BAB
I
PENDAHULUAN
A.
Latar
Belakang
Saksi
pengungkap atau Whistle blower telah
menjadi pembicaraan yang hangat di Indonesia sejak mencuatnya kasus mafia hukum
oleh Komisaris Jenderal Susno Duadji. Whistle
blower sebenarnya telah lama dikenal dalam dunia internasional diantaranya
adalah Amerika Serikat, Afrika Selatan, Jerman dan lain sebagainya. Negara –
negara tersebut memberikan perlindungan hukum yang cukup bagi para whistle blower dalam memberikan
kesaksiannya. Prioritas perlindungan yang ditentukan adalah terkait siapa yang dapat menjadi saksi
dan mendapatkan perlindungan secara hukum, fisik, maupun psikis, yaitu saksi
yang sangat berguna dalam proses peradilan misalnya orang–orang yang telah
mengetahui tindak pidana ataupun orang yang merasa terancam keselamatannya atas
kesaksian yang telah diungkapkan. Bentuk
perlindungannya pun bermacam-macam, tidak hanya saksi saja namun juga keluarga
serta harta kekayaan saksi sebagai whistle
blower.
Konsep
kedudukan whistle blower yang
terdapat pada Amerika Serikat sudah maju. Hal tersebut terlihat dari program
kualifikasi yang diadakan pemerintah Amerika Serikat demi mengklasifikasikan
keurgensian kesaksian yang diberikan. Dengan klasifikasi tersebut dapat
ditentukan tindakan selanjutnya berupa bentuk perlindungan yang bisa diberikan
oleh negara.

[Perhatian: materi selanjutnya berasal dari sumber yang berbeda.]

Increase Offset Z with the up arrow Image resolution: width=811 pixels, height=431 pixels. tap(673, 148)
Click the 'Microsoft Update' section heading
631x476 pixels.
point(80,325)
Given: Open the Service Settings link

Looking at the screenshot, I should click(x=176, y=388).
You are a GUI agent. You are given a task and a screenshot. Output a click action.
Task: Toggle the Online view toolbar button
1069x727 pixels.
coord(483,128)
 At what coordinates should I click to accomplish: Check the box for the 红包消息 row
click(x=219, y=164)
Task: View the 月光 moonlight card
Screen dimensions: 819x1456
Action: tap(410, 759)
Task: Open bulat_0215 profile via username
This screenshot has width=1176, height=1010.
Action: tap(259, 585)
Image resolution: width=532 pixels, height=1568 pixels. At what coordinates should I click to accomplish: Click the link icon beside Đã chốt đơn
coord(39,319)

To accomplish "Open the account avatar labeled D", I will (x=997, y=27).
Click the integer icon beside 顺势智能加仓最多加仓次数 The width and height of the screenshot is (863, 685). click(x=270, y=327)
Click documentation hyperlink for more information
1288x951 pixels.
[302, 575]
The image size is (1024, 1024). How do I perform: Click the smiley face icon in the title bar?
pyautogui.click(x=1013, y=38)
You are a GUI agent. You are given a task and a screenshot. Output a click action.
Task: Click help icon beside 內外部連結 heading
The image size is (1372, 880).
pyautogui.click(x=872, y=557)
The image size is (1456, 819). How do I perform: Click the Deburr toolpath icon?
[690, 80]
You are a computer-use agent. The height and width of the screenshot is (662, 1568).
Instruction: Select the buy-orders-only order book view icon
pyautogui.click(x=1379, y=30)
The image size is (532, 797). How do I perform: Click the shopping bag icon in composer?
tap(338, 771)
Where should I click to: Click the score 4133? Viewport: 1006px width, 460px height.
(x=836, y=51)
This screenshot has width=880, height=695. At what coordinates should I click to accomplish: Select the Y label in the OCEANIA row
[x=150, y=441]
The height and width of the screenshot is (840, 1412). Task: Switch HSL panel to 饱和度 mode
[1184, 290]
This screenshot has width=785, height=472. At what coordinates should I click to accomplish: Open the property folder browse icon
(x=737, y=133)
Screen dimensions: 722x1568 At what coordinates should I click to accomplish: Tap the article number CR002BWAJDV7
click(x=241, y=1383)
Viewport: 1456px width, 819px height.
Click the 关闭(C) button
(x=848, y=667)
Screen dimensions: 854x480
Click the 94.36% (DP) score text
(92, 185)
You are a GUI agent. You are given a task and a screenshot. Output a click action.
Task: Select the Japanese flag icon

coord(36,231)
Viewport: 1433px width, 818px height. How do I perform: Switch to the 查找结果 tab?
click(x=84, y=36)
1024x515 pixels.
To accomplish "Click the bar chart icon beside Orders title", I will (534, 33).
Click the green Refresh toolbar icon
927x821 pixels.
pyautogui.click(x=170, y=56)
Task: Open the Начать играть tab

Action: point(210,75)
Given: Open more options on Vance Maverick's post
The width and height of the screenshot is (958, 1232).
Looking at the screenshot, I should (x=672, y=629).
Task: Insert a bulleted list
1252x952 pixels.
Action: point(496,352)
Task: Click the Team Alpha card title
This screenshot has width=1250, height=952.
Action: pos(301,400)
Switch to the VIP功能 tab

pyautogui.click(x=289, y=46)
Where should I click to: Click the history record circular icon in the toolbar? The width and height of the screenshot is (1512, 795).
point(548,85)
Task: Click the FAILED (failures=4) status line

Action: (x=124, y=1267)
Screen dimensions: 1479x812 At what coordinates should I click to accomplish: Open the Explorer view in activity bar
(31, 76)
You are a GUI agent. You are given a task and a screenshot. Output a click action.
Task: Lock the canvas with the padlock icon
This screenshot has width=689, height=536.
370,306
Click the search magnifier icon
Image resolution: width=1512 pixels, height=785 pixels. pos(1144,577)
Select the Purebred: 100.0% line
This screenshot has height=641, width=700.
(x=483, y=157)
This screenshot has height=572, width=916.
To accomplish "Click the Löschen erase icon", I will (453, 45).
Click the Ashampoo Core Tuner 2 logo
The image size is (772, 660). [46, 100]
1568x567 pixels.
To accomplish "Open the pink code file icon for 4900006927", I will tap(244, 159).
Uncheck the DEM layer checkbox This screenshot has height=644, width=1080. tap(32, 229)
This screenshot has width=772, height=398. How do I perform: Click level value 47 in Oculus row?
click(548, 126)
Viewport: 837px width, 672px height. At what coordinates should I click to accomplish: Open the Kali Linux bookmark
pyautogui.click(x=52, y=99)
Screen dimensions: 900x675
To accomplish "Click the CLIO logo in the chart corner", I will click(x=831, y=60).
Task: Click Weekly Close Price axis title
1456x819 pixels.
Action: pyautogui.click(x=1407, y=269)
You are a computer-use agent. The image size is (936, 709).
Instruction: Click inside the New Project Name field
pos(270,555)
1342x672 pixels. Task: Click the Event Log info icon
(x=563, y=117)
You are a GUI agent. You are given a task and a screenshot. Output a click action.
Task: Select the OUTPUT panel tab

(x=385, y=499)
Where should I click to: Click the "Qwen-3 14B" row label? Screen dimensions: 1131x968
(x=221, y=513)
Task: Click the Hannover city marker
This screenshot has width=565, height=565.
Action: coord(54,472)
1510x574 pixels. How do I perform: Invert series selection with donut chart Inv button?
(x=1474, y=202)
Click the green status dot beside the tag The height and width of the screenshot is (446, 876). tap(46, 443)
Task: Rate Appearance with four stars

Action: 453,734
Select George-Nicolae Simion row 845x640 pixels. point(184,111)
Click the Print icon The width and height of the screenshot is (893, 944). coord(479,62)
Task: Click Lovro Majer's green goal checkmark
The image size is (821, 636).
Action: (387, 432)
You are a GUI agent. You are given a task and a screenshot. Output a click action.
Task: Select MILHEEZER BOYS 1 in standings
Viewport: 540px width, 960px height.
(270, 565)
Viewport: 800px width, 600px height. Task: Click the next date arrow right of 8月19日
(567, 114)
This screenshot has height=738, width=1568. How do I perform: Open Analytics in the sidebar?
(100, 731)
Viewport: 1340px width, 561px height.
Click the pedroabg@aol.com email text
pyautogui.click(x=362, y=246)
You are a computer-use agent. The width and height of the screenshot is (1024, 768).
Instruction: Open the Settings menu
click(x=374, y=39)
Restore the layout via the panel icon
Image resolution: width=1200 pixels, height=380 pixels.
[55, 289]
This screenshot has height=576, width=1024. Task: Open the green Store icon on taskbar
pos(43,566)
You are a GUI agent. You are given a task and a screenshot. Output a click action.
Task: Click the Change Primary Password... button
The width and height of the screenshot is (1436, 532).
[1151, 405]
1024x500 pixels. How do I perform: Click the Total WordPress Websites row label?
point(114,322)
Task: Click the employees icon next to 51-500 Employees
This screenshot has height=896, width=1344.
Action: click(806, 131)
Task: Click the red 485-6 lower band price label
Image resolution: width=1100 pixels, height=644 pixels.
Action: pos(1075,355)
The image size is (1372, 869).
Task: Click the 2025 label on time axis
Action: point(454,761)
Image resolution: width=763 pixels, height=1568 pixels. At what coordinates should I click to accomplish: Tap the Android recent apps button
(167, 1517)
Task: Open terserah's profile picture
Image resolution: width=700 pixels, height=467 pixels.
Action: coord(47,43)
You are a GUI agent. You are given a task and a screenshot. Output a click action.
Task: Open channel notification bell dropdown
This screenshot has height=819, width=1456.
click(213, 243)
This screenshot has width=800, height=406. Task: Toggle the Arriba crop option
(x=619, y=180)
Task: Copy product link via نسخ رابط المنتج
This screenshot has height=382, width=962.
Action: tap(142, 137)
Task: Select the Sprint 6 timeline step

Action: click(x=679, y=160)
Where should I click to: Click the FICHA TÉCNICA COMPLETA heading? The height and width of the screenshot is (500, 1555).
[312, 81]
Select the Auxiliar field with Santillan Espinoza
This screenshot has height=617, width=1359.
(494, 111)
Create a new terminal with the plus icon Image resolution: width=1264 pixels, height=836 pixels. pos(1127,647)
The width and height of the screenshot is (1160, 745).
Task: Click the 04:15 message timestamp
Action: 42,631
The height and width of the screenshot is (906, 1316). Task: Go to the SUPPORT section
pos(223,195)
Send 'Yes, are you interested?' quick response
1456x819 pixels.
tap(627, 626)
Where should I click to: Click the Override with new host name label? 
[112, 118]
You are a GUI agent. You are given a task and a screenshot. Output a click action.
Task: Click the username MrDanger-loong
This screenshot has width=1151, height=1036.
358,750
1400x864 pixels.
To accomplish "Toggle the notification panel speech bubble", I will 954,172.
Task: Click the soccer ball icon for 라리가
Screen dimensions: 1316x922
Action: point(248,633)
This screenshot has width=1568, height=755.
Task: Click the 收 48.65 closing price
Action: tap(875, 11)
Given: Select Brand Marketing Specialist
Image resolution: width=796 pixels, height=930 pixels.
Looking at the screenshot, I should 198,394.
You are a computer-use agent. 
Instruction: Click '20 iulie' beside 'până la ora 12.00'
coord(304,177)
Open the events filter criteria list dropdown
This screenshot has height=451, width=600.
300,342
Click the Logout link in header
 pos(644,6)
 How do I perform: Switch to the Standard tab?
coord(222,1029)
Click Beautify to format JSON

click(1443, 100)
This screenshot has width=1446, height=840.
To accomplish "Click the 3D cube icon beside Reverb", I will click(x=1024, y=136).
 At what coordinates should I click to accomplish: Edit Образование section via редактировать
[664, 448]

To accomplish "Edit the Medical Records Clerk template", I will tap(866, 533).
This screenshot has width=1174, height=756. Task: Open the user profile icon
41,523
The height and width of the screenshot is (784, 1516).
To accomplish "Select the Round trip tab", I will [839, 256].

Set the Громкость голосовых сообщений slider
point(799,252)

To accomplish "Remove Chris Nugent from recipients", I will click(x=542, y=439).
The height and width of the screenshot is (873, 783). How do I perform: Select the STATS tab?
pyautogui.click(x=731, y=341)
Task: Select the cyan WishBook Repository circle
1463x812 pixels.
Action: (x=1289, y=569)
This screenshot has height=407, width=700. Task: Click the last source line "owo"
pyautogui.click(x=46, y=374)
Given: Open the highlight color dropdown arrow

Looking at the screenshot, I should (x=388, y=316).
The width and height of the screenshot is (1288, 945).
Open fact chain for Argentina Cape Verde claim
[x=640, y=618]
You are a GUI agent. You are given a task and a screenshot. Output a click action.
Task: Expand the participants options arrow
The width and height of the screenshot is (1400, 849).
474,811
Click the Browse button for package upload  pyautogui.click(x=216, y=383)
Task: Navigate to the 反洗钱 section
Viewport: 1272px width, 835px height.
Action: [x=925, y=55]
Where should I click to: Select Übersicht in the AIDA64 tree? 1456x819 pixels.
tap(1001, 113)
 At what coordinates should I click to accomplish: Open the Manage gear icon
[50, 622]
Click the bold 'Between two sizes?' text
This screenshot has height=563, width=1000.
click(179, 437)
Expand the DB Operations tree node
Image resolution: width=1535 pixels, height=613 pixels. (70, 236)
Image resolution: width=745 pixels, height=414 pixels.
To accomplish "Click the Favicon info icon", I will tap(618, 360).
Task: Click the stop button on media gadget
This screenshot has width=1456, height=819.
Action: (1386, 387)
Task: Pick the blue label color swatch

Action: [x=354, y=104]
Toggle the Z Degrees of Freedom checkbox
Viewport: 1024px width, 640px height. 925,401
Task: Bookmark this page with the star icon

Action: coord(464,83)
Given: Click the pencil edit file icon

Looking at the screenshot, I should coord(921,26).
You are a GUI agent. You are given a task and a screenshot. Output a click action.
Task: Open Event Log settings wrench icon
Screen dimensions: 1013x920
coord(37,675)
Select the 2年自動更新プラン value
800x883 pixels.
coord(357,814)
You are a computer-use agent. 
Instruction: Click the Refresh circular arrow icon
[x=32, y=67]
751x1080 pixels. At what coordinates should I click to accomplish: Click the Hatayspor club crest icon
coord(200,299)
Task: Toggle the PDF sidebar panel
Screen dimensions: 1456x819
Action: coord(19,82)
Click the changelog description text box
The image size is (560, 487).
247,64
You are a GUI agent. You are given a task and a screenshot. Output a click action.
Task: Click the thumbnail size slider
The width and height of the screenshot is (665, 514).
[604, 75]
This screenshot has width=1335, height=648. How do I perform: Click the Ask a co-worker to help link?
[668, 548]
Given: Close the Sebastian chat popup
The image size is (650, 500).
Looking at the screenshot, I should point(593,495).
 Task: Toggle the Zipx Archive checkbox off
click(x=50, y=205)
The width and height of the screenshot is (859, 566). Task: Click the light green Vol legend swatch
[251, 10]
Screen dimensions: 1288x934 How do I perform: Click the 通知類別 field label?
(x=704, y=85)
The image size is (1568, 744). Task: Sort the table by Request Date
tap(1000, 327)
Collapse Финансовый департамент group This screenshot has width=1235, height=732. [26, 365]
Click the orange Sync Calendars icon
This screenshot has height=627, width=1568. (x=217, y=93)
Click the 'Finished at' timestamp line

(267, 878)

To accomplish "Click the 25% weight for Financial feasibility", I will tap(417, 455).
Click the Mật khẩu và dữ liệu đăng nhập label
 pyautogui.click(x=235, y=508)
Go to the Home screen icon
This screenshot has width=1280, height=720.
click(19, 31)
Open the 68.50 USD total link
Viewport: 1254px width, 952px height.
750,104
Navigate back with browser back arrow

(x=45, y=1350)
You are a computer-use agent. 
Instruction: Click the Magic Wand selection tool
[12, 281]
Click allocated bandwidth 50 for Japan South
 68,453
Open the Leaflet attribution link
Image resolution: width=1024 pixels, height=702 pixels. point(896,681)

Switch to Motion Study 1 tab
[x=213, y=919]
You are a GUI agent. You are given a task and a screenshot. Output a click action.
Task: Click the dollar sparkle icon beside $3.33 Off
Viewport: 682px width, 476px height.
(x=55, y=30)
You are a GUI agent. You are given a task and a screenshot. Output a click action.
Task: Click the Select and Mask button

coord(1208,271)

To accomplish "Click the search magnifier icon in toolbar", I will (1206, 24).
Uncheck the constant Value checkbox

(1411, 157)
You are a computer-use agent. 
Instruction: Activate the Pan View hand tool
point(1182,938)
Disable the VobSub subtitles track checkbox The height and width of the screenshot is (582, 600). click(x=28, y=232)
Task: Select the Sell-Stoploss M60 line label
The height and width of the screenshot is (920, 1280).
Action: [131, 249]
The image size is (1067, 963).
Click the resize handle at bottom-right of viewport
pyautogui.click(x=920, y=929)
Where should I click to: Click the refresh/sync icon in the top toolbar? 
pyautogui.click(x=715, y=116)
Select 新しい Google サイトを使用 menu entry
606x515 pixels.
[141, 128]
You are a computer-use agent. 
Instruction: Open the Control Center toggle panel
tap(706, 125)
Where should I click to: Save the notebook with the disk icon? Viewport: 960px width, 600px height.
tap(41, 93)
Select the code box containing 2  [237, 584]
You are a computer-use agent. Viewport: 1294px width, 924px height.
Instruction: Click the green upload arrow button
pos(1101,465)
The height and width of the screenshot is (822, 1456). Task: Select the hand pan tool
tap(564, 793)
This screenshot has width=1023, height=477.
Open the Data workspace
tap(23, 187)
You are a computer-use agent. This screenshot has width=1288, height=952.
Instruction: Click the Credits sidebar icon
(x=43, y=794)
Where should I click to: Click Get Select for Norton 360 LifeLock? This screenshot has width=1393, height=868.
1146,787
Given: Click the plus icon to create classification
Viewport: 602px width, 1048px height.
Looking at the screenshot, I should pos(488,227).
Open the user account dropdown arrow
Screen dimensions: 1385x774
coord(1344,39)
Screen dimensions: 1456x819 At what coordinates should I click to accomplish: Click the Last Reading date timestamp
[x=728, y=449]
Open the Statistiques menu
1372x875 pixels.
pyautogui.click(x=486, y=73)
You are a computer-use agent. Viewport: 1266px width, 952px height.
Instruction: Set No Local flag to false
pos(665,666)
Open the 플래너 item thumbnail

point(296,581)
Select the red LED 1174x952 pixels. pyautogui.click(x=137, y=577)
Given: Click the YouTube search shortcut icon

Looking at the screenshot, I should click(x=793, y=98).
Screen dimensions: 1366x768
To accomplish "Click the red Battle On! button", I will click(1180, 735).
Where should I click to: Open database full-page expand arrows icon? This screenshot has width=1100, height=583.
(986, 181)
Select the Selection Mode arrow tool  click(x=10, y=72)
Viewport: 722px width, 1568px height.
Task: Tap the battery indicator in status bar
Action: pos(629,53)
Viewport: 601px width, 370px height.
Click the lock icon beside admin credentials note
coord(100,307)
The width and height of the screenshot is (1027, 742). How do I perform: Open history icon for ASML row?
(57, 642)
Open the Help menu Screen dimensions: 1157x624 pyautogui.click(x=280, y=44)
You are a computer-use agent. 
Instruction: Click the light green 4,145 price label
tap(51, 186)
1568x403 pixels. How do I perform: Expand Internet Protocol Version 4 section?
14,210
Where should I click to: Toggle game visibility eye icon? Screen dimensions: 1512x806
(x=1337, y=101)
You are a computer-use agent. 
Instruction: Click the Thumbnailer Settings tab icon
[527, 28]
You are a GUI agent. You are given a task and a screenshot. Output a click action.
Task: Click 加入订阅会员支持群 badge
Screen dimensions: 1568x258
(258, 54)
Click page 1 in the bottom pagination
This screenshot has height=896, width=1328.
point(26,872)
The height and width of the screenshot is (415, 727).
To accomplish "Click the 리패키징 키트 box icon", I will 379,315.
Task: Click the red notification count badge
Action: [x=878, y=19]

Tak hanya itu disediakan pula
lembaga atau komisi antara lain US
Marshal Service, Bureau
of Prison[1]
dan badan-badan investigasi lainnya yang
memberikan perhatian dan perlindungan hukum bagi para saksi dan whistle blower termasuk keluarganya
juga. Perlindungan hukum bagi whistle blower dipandang sangat penting melihat kondisi mafia hukum yang
tersebar di setiap tahap penegakan hukum dan bentuk perlindungan bagi whistle blower yang masih abstrak.
Di
Indonesia, dari fakta yang terlihat whistle
blower enggan memberikan kesaksian di muka persidangan. Hal ini karena
lemahnya perlindungan hukum yang diberikan oleh negara bagi mereka dan
keluarganya. Instrumen hukum yang tersedia tidak memberikan jaminan atas
kedudukan whistle blower. Contoh
kasus tentang lemahnya perlindungan hukum bagi whistle blower adalah kasus mafia hukum dan kasus besar lainnya di
Indonesia yang diungkapkan oleh Komisaris Jenderal Susno Duadji. Namun demikian, Komjen Susno Duadji tidak
mendapat suatu perlindungan hukum khusus sebagai saksi atau whistle blower sehingga banyak
fakta-fakta mafia hukum yang kemudian tidak jadi diungkapkan olehnya.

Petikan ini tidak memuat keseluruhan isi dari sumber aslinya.